For those who haven't signed a contract and are complaining about the web site, at the bottom it says "The information presented on this website is based on data available at the time. Design, specifications, price, and production dates are subject to change without notice and pertain specifically to US vehicles. Some features and options may be unavailable when your vehicle enters production."

This is pure and simple profit taking. They can’t even be honest about what the cost is for and stay on message. George says it costs a lot, Elon easy it is cheap to build superchargers. The letter flat out lies to customers with this line: “Supercharger hardware and software must be calibrated and tested during installation, so it must be done during production of your car. We cannot add Supercharging to your car after you take delivery.”

I was thinking the model S was an advanced car. So even though the 60KW cars are identical and the hardware and software is already in the car, there is some magic “calibration” that can only happen at the factory, oh, and you have 10 days to decide.

Well, So much for living in a world of precision engineering. Apparently there is a smithy who lives near the Fremont factory and when he is not making axes, barrel bands and horse shoes, he is hammering out the equipment for the most advanced electric cars in the world.

I've been looking over my MVPA and no where do I see anything about using the SC network for free. Actually it very clearly shows "Supercharger Hardware" as the only thing included. Maybe mine is different than others because no where does it say software. If you think you can get it for free with a lawyer go for it but I don't think anything will come of it except you might be able to get out of your contract. I always expected a fee for something to use it.

It is difficult purchasing a $2000 option with no way to use it for over 2 years. As I pointed out in another thread, even with the 85Kwh battery, from St. Louis there will most likely be no way to make the distance to all but one SC at posted highways speeds with the A/C on. That's why I am not spending the money for an 85kWh battery for an around the town car. (around town my longest round trip is 160ish miles) If you live on the West or East coast there are no problems. Everyone else should very carefully look at the SC map.

$1000 is a good price in my opinion so I am getting the option if for nothing else to increase the resale value.
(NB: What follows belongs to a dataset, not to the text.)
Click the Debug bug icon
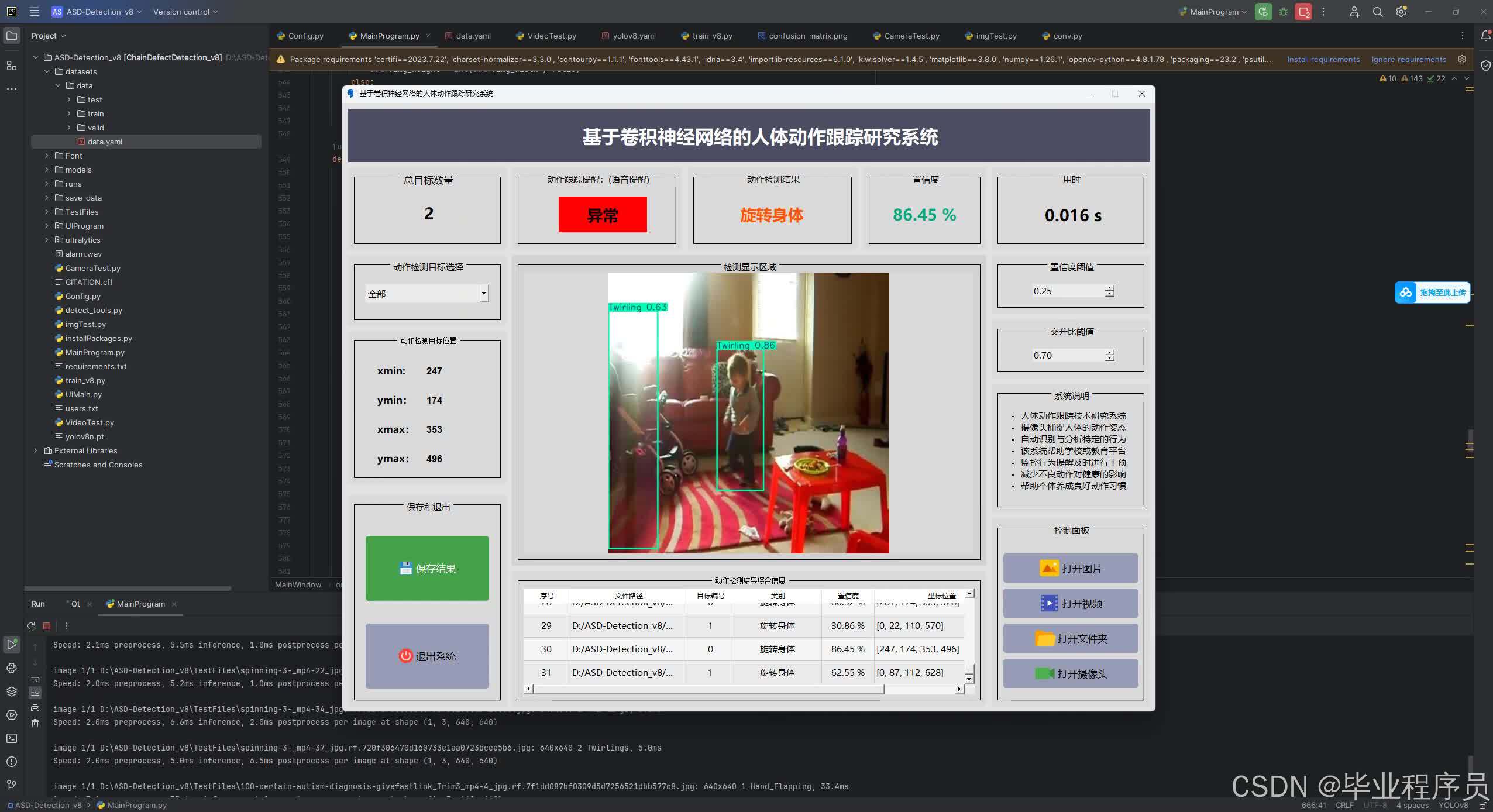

In 4 or more years they may fill out the SC network and make it useful for me. The saving in gas on one trip to Florida (in 4 years) will more than pay for the $1000 fee. Still I think people are starting to realize that an electric car is not a money saver. You have to buy it because you want it.

My original interpretation was that the supercharger would be an option that would make one capable of supercharging. But, I never got the impression from any paperwork that it would include the actual supercharging for any of the versions.

It looks to me like they decided to do a one time activation fee instead of incremental charges. I could see the incremental charging system becoming very expensive to implement and maintain.

I prefer the one time activation fee to an unpredictable and potentially expensive billing system. Unlimited free power is a bonus.

I agree that TM could have imposed a fee for using its charging stations. It could have made that fee an upfront cost, and waived it for 85kwh purchasers. But that's not what it did. It has imposed a $1,000 fee to "enable" hardware that is included in the cost of the vehicle. If it were to impose a $1,000 fee to enable the Active Air Suspension included in the cost of my vehicle, I would consider that a breach of contract. If I prevail in that claim, the remedy is to enforce the original terms of that agreement, not to let me out of it.

But as I said above, TM could still charge us to use its SC network, and end up in the same place.

GeorgeB, your "up-front supercharge access fee" explanation doesn't match the email I got just yesterday, which said the new charge is for "software configuration, enabling and testing the interface". These aren't explanations, they are excuses.

To be honest I'm not going to switch to a Leaf over this, but my opinion of Tesla's integrity has dropped twice in two days. At some point this will cost you.